Step 1.2: Identify Root Cause

# Check pod logs
kubectl logs -n dns-system <bind9-pod> --tail=200

# Common root causes:
# - OOMKilled (memory exhaustion)
# - CrashLoopBackOff (configuration error, missing ConfigMap)
# - ImagePullBackOff (registry issue, image not found)
# - Pending (insufficient resources, node failure)

# Check events
kubectl describe pod -n dns-system <bind9-pod>


Phase 2: Containment & Quick Fix (T+10 min to T+30 min)

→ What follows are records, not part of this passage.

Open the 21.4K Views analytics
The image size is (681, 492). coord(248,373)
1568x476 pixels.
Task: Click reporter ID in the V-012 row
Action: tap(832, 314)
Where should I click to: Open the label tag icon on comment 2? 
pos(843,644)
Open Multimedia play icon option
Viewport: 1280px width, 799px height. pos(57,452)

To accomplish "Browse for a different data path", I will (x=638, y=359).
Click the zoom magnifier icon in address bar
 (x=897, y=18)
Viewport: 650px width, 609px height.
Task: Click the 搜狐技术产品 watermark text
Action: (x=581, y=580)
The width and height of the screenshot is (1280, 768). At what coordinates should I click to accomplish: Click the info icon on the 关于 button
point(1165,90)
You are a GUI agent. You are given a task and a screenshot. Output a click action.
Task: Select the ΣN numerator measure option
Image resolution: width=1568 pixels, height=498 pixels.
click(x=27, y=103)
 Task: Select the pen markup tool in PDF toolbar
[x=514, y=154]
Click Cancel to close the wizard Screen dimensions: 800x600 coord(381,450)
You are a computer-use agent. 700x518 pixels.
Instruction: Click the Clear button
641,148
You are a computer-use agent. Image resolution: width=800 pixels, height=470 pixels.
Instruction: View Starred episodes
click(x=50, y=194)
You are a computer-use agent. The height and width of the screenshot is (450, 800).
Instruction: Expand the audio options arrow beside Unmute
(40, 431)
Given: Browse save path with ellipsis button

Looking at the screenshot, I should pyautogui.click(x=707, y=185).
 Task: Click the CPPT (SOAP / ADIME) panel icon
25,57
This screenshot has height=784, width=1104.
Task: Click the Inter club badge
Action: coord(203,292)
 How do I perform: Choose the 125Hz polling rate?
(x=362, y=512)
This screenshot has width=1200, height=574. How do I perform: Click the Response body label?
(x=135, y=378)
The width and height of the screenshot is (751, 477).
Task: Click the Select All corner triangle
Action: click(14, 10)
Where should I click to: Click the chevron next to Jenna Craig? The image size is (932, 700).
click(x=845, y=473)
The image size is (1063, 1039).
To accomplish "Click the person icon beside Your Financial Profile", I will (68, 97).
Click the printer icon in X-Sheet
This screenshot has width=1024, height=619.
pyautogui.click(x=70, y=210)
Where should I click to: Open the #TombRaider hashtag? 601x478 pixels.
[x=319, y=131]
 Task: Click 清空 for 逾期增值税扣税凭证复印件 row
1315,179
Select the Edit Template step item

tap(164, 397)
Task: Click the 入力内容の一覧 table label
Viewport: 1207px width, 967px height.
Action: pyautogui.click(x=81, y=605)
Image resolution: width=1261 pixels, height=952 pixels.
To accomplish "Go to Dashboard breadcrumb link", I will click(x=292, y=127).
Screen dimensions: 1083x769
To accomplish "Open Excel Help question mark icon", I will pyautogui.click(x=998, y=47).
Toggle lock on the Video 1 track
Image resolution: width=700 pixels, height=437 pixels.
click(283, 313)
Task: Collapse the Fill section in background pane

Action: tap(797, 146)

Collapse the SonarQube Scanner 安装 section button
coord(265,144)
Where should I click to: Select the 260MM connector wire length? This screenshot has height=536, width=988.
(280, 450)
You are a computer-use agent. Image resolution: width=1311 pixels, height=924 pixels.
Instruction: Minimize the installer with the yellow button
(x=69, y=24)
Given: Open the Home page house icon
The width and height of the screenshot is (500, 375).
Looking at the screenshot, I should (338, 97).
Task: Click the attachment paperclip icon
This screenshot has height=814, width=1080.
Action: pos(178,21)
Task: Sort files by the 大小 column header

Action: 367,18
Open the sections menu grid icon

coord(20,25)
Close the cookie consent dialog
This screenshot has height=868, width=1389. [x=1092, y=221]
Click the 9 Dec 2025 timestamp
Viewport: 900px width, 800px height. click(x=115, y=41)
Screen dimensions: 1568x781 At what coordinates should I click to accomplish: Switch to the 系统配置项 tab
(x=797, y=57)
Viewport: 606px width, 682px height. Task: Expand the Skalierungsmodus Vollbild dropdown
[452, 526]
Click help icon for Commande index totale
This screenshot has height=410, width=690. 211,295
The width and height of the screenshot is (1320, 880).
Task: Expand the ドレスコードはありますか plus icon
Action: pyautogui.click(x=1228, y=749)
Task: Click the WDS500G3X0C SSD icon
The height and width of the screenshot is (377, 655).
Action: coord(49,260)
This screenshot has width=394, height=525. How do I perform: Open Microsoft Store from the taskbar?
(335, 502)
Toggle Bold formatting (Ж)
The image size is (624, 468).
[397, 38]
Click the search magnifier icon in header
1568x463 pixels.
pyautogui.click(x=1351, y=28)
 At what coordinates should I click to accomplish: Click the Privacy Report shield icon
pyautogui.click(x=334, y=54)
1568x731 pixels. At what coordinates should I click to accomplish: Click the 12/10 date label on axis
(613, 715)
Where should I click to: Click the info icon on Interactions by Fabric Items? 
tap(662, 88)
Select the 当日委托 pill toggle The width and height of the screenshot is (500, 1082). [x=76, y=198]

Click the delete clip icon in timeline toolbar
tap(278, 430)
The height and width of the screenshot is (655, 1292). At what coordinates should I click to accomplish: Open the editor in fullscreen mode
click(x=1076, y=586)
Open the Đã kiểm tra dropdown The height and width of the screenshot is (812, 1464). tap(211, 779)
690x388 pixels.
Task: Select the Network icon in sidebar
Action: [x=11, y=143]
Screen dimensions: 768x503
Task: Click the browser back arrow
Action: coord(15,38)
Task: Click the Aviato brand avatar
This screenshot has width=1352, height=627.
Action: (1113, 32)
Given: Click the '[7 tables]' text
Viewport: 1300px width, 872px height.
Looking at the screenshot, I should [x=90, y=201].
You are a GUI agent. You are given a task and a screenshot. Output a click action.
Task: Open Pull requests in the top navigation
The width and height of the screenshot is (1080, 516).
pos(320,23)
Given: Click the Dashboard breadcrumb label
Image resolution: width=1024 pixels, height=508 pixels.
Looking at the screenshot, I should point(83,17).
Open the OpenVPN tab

Scenario A: OOMKilled (Memory Exhaustion)

# Increase memory limit
kubectl patch statefulset bind9-primary -n dns-system -p '
spec:
  template:
    spec:
      containers:
      - name: bind9
        resources:
          limits:
            memory: "512Mi"  # Increase from 256Mi
'

# Restart pods
kubectl rollout restart statefulset/bind9-primary -n dns-system

Scenario B: Configuration Error

# Check ConfigMap
kubectl get cm -n dns-system bind9-config -o yaml

# Common issues:
# - Syntax error in named.conf
# - Missing zone file
# - Invalid RNDC key

# Fix configuration (update ConfigMap)
kubectl edit cm bind9-config -n dns-system

# Restart pods to apply new config
kubectl rollout restart statefulset/bind9-primary -n dns-system

Scenario C: Image Pull Failure

# Check image pull secret
kubectl get secret -n dns-system ghcr-pull-secret

# Verify image exists
docker pull ghcr.io/firestoned/bindy:latest

# If image missing, rollback to previous version
kubectl rollout undo statefulset/bind9-primary -n dns-system


Phase 3: Recovery (T+30 min to T+2 hours)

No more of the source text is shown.